AM: I’d say that most people were hesitant, at best, to be on camera. Between undocumented workers and extremely wealthy folks in the resorts, we had a lot of initial pushback. It took time to gain trust and it usually took a connection of some kind that we’d formed through meeting people along the way. The farmworkers and folks in the East valley, although hesitant at first, were very quick to warm up once they realized we were honestly interested in hearing their stories. By the end of the day, we’d be treated like an extended member of the family. That certainly wasn’t the case when filming at the resorts. There’s so many security, privacy issues, there’s a fear there that we were there to exploit something. And it was actually the opposite. One of our main goals was to not vilify anyone in the film, it’s easy to make rich people look bad if you’re contrasting them with poverty, but it’s a cheap shot.

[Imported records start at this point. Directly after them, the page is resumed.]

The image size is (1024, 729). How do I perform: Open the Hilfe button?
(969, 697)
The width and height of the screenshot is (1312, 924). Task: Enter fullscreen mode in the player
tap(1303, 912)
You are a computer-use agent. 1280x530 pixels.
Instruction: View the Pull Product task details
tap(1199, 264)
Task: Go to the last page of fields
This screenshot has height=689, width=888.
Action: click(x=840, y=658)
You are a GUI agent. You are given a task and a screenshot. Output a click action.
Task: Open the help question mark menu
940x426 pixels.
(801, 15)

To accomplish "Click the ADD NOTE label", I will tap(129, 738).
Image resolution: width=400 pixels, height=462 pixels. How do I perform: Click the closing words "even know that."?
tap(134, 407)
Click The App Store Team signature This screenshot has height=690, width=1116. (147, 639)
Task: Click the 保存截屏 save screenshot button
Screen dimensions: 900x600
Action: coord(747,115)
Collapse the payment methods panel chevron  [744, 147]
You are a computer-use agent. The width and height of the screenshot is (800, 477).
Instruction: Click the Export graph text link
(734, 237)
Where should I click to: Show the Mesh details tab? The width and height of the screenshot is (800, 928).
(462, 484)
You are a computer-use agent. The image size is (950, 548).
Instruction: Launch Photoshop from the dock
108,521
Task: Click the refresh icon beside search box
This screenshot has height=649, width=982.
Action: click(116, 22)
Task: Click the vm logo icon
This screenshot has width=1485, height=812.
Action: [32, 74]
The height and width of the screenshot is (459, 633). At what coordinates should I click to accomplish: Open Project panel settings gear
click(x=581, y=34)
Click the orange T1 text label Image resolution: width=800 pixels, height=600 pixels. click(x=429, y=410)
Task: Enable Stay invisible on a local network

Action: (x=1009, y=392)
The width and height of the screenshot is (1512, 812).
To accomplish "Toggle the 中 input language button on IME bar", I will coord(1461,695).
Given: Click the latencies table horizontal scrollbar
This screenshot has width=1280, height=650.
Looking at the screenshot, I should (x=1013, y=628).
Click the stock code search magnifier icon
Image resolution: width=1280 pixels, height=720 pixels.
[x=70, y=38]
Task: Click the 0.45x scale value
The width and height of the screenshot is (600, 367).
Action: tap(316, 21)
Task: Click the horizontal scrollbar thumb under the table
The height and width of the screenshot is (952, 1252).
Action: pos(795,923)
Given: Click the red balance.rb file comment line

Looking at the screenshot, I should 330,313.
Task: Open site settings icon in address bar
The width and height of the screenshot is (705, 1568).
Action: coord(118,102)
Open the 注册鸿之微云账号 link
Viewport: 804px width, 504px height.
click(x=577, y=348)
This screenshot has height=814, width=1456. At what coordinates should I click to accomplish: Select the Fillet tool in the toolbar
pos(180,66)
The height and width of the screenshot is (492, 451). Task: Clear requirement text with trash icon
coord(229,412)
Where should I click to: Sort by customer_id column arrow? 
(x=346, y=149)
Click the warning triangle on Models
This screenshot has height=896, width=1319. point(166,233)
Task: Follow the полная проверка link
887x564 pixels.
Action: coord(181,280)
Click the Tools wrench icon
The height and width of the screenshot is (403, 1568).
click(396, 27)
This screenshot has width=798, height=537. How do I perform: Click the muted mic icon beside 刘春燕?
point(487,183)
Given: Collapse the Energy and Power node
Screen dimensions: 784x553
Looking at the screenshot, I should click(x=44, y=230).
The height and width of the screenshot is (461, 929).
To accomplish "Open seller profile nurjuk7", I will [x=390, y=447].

It’s not reflective of the real issues.

LG: Why are documentary films so vitally important in today’s world?

 ZM: Documentary as a genre is becoming more and more popular, and in turn, more and more documentaries are going to be made. As a form, filmmakers will continue pushing what documentary “is” and what it can mean – pushing against what it means to be a nonfiction film – and this is an exciting time for any art form. I don’t know if  documentary is specifically more important in today’s world than any other day’s world, but certainly, with the heightened attention on it, substantive, thoughtful, challenging, expansive, or otherwise good documentaries are more important than ever.

LG: What do you want viewers to learn from seeing your film?

AM: I hope people will be inspired to think differently about the communities around them they see as ”other”. It’s very easy for us to live in our own bubbles, social media and quarantine can amplify those echo chambers, but can also be tools for understanding our neighbors if used with the right intention. As human beings, we all have blinders on some of the time, how else could we get through the day? But it’s important to know they’re on and take them off every once in a while. Although sometimes it may not seem like it, we’re all on this journey together.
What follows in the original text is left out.